CenterNet simply extracted the center-point for each object, and then regressed the size and the location of the bounding box. The input image was feed into a Fully Convolution Network to generate a heatmap branch, in which peaks corresponded to target centers. Offset branch predicted the location offsets of the center pixel while size branch predicted the height and weight of the bounding box. CenterNet assigned anchor based on center point, while adjacent points were lowered in sequence, thus there was no need to set thresholds between foreground and background classification. The recognition speed of CenterNet was much better than that of anchor-based detectors, since it eliminated the need for multiple anchors.

3. Proposed Approach

In our proposed approach, the Centernet [36] is used as our baseline, and the framework of the dynamic adjustment network is shown in Figure 2. The detection regards the object as a point and then regress the size and offset of bounding box. The deep convolution network extracts features of the input image and generates a heatmap. Peaks in the heatmap indicate detected objects. Due to the influence of light, obscuration and sharpness, images contain a few objects that are difficult to distinguish. We call them outliers. Dynamic gradient adjustment module is proposed to dynamically refine the loss weight depend on density distribution and minimize the effect of these outliers.

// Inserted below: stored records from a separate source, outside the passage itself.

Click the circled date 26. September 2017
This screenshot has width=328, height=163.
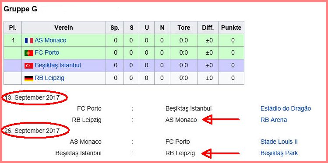coord(32,131)
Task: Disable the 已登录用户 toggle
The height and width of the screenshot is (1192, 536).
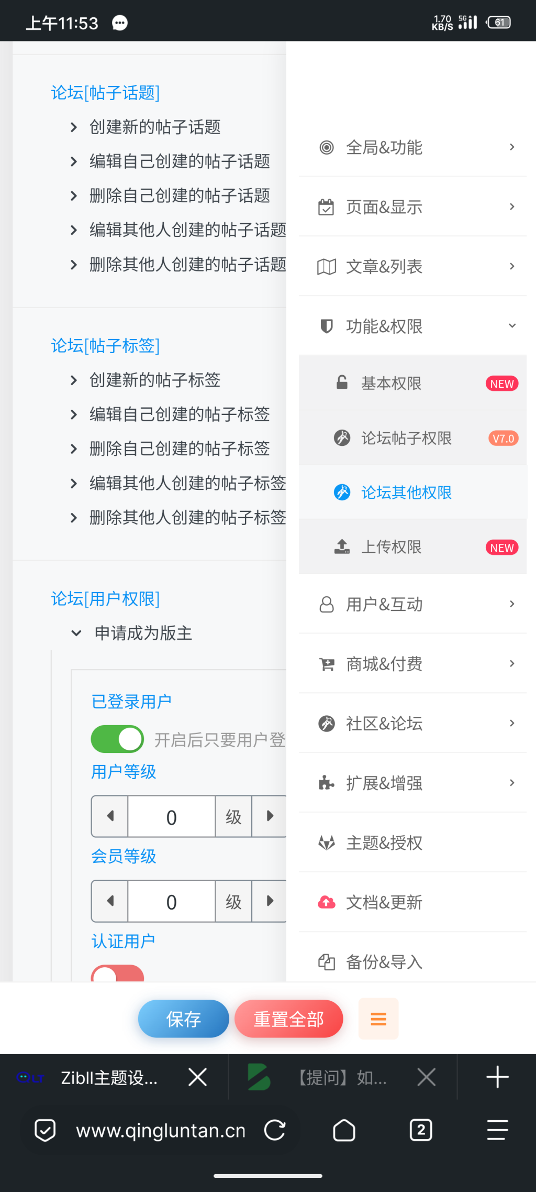Action: pyautogui.click(x=116, y=739)
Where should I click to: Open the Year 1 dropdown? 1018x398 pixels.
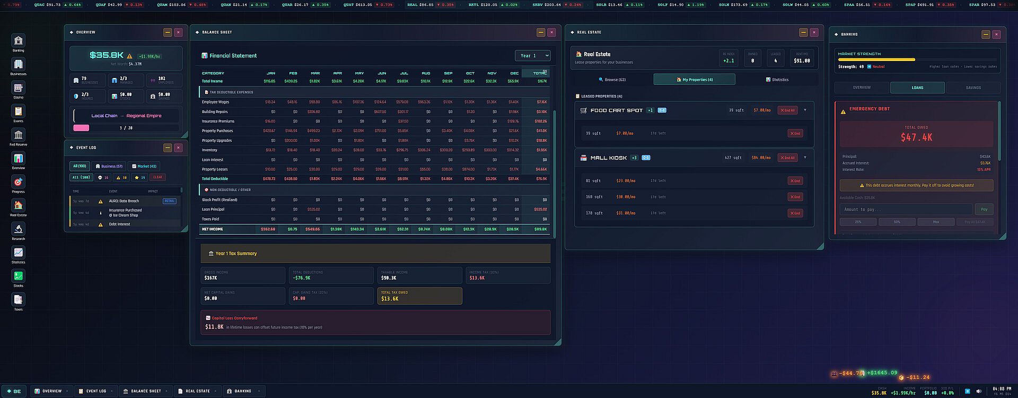[532, 56]
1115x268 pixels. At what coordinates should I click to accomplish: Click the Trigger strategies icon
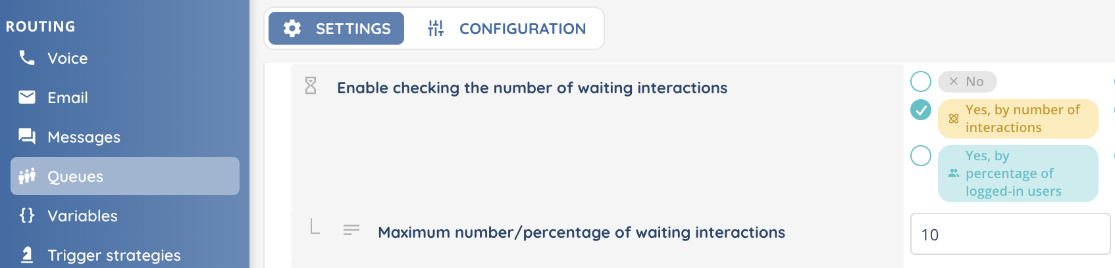27,255
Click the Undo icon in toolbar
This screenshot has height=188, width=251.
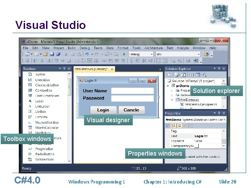click(x=87, y=54)
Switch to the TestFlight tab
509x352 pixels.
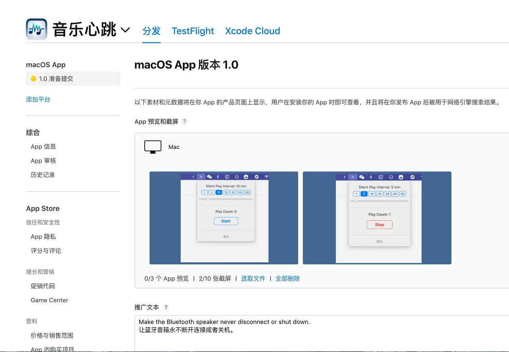pos(193,31)
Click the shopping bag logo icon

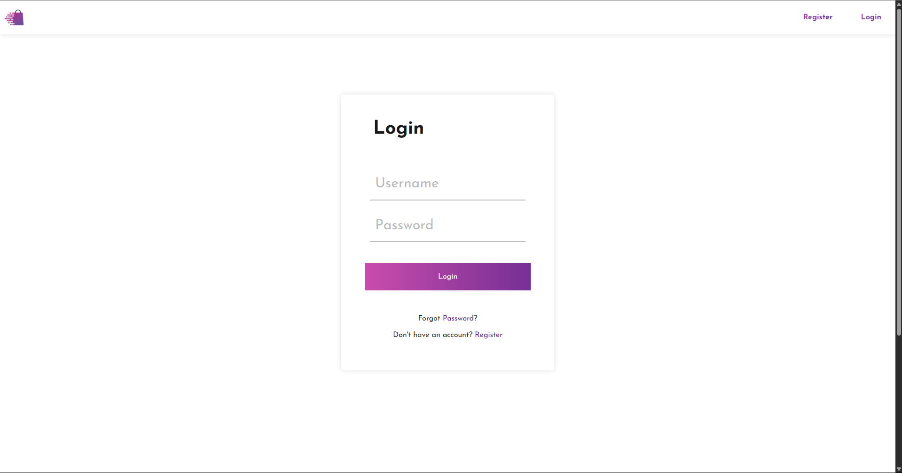pyautogui.click(x=15, y=17)
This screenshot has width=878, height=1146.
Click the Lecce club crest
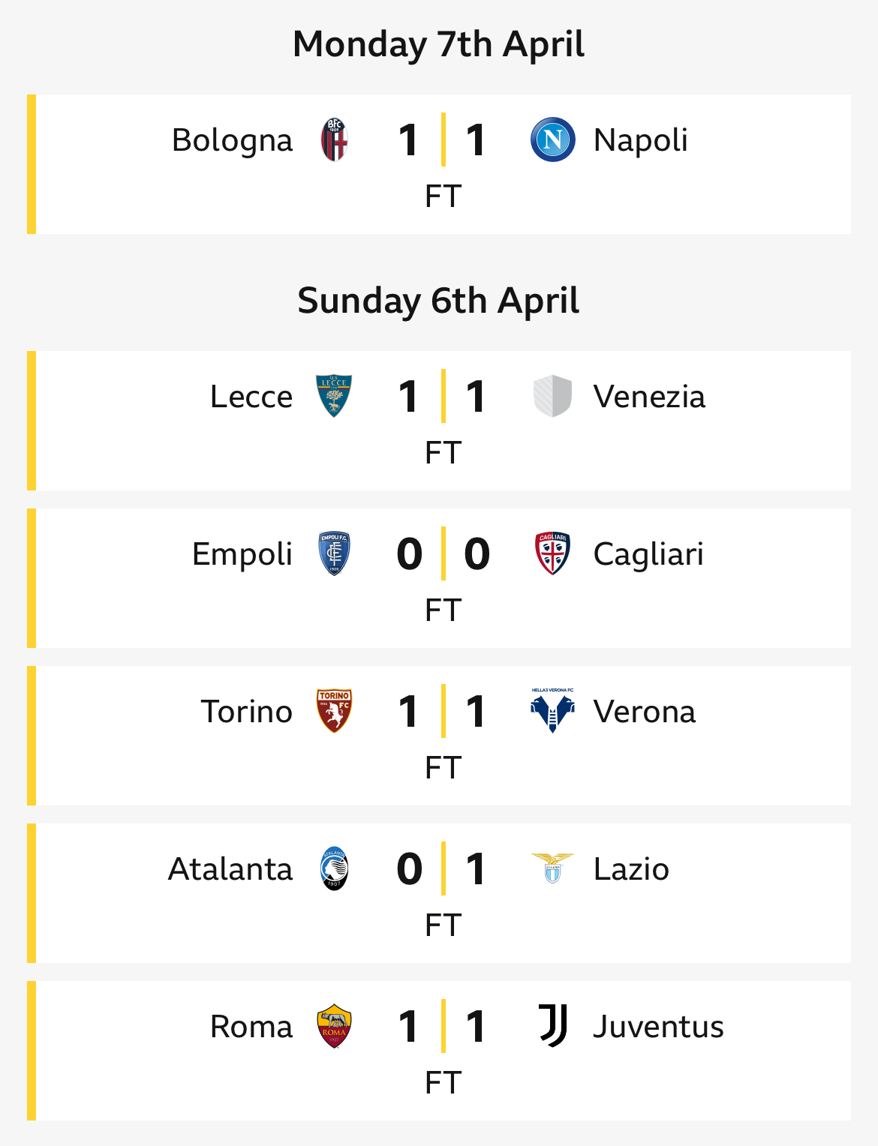pos(334,396)
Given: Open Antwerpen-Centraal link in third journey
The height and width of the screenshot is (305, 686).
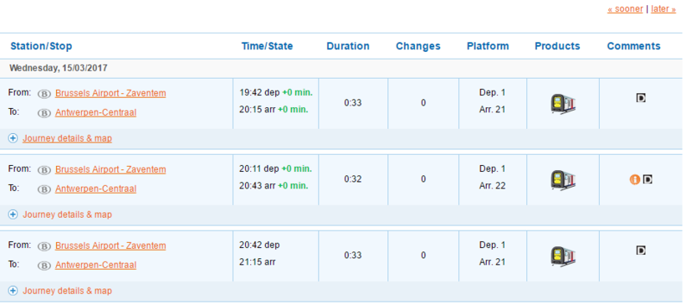Looking at the screenshot, I should [96, 265].
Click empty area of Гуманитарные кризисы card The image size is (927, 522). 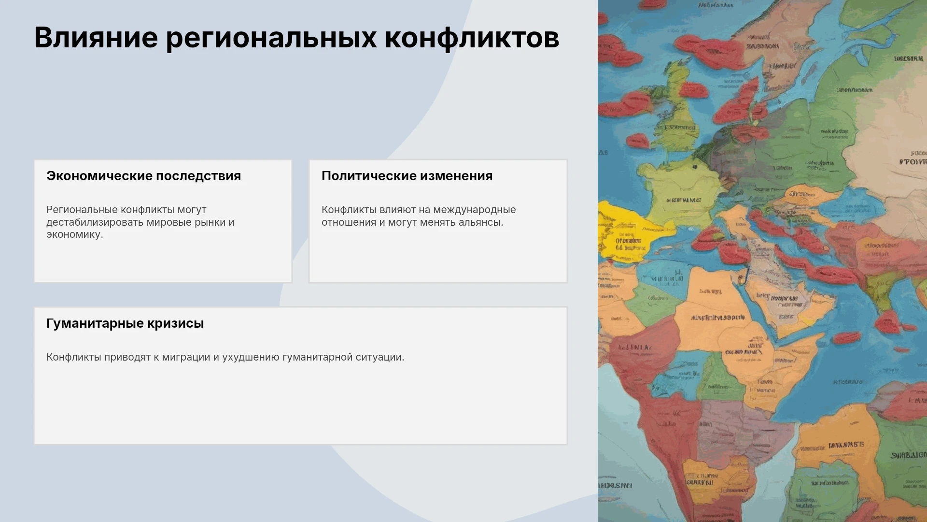pos(300,406)
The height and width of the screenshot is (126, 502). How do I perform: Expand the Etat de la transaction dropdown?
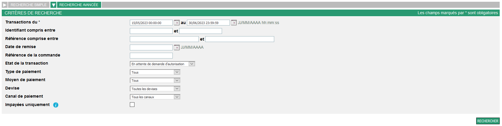pos(162,64)
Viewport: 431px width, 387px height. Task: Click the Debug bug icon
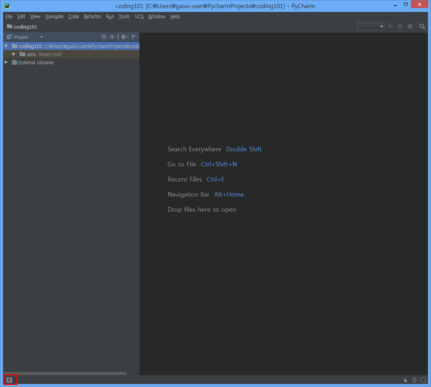[400, 26]
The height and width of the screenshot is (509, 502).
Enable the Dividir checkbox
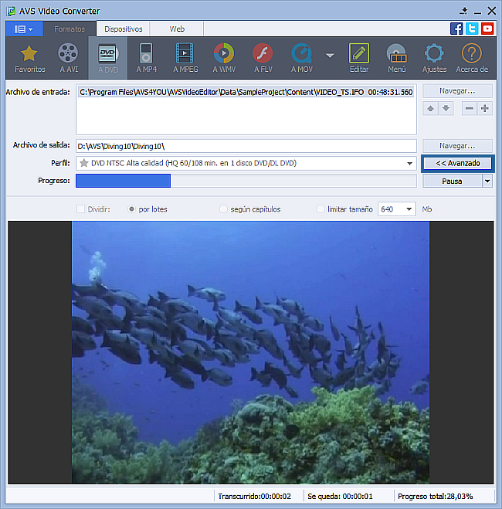[x=81, y=209]
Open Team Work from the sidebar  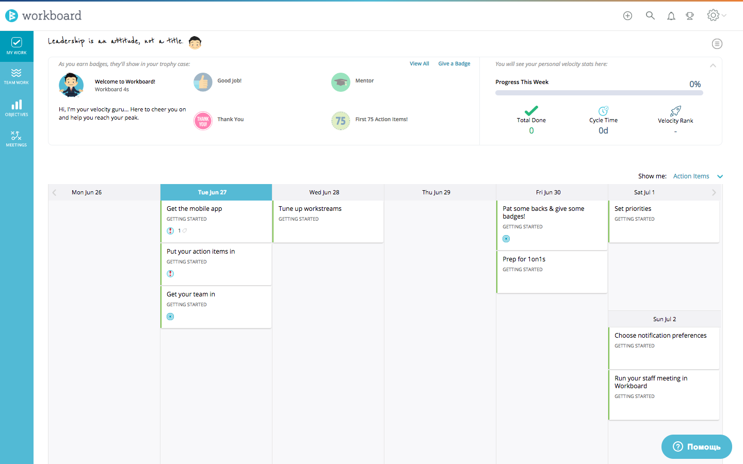click(17, 76)
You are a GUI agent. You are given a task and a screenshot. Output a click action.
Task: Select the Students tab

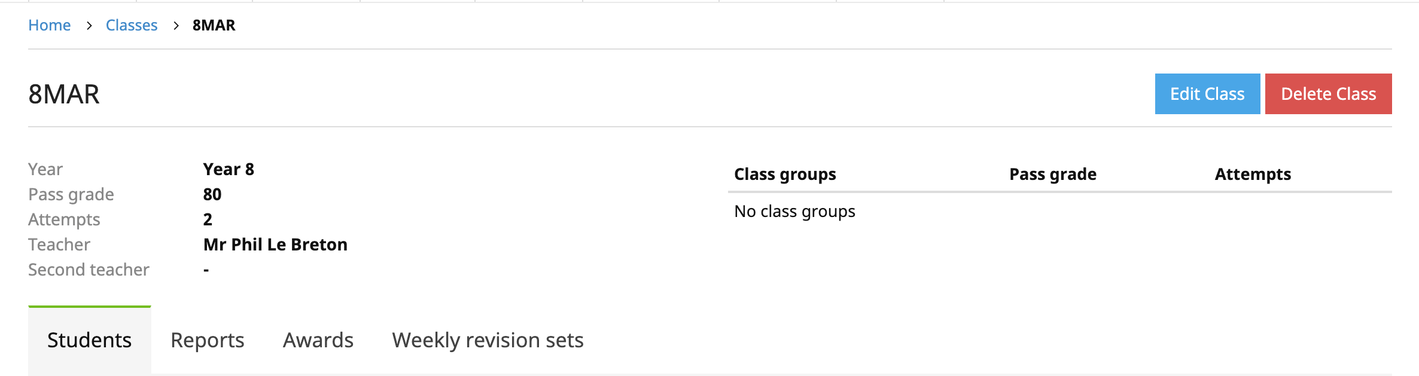[89, 340]
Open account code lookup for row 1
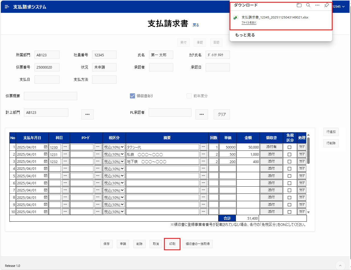 click(66, 147)
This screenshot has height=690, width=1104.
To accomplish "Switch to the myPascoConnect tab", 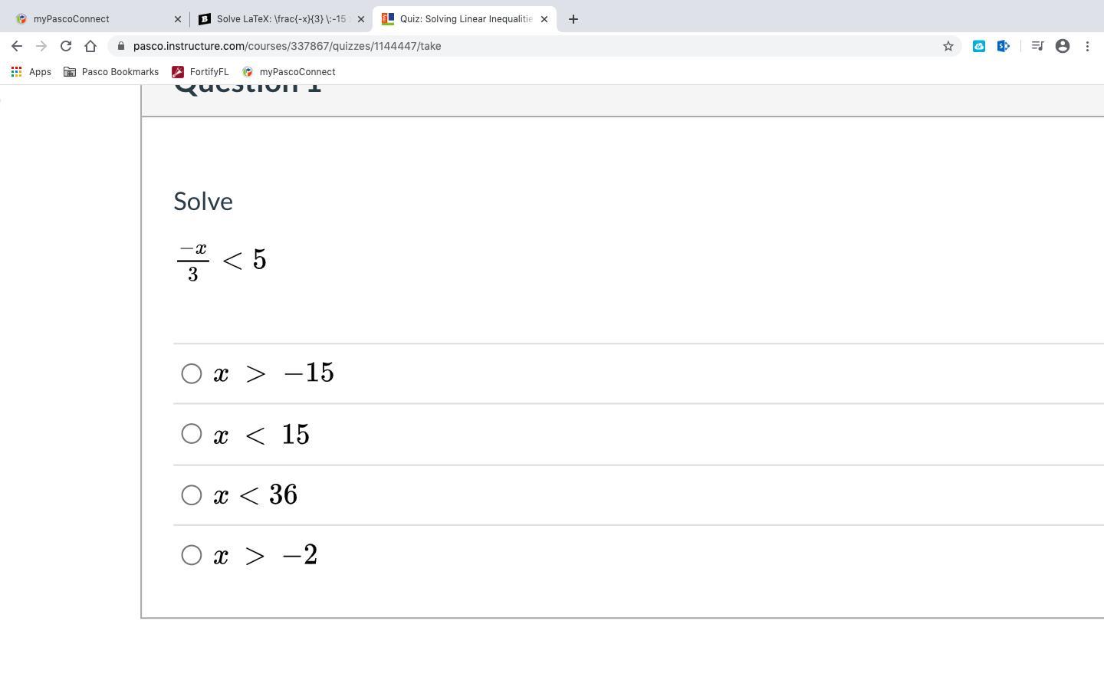I will 92,19.
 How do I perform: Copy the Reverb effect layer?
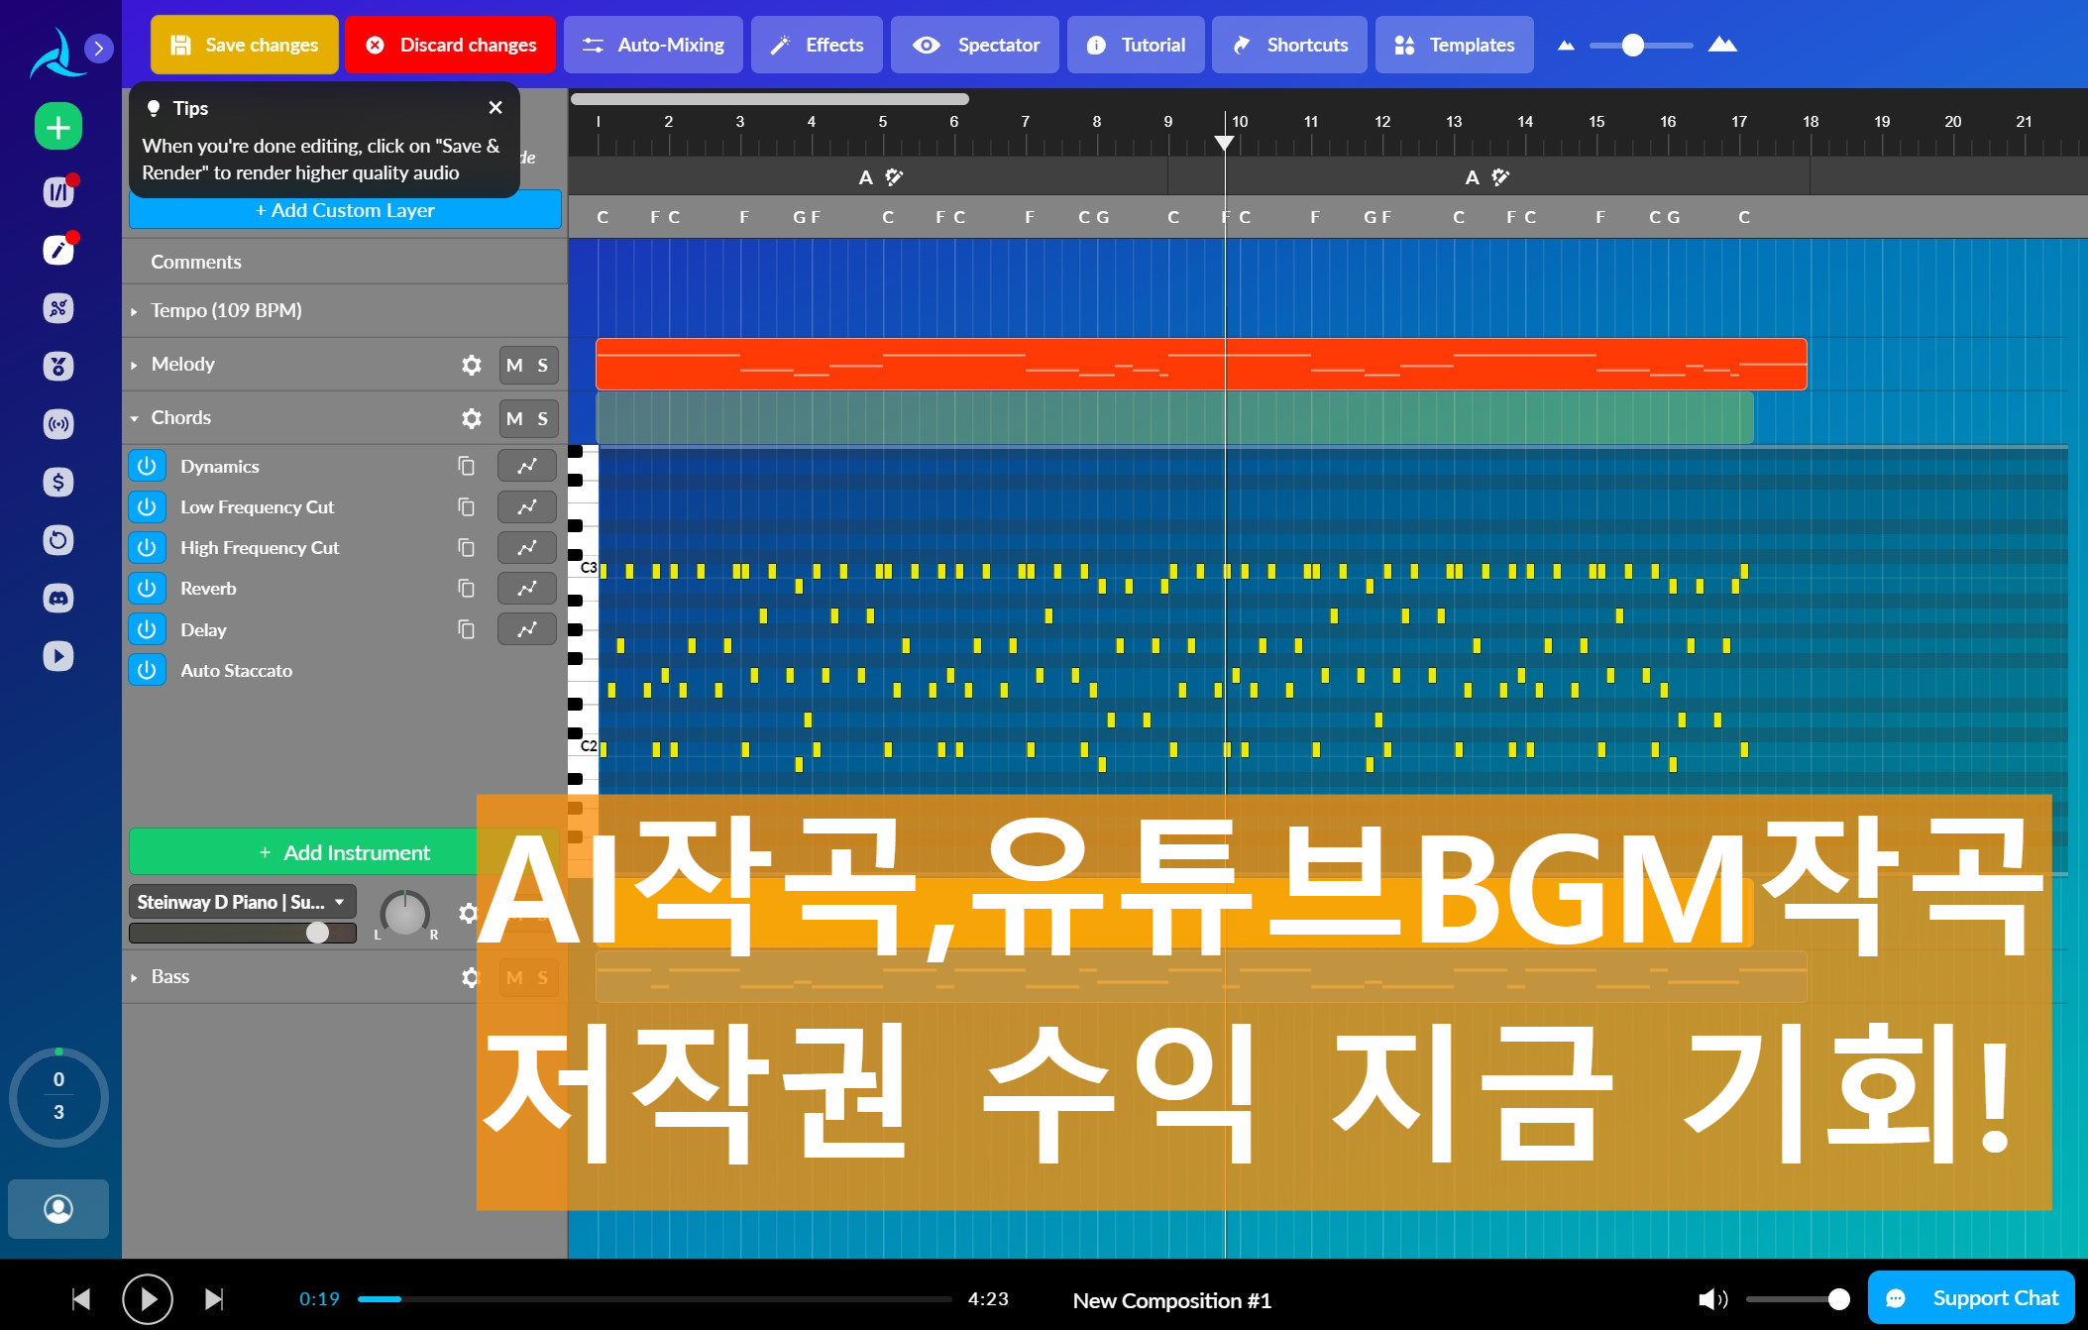click(466, 589)
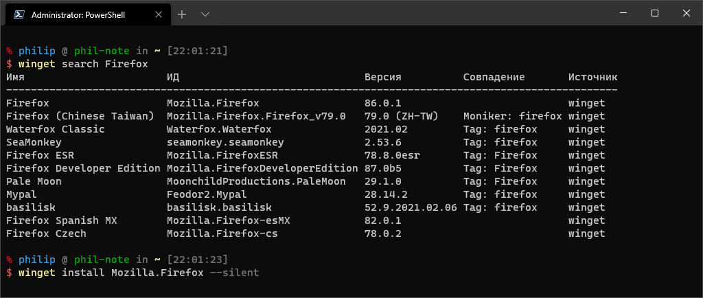Click the empty title bar area right of tabs

(x=412, y=13)
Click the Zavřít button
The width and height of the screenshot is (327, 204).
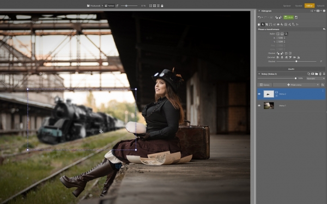point(291,69)
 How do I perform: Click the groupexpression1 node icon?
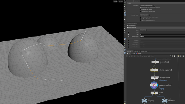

Deep Layer Aggregation (DLA34) [38] is used as the backbone network of the model, which is illustrated in Figure 3. The upgraded deformable convolutional net (DCN) is used as up sampling to connect features between layers in the network. The shallow layer has spatial-rich information and is more advantageous to detect small targets, while deep layer with semantic-rich information has better robustness and is more suitable for detecting large targets. This approach realizes multi-scale feature fusion and effectively extracts the feature information of objects at different scales. Besides, we introduce the CIoU to improve the convergence speed and accuracy of the model.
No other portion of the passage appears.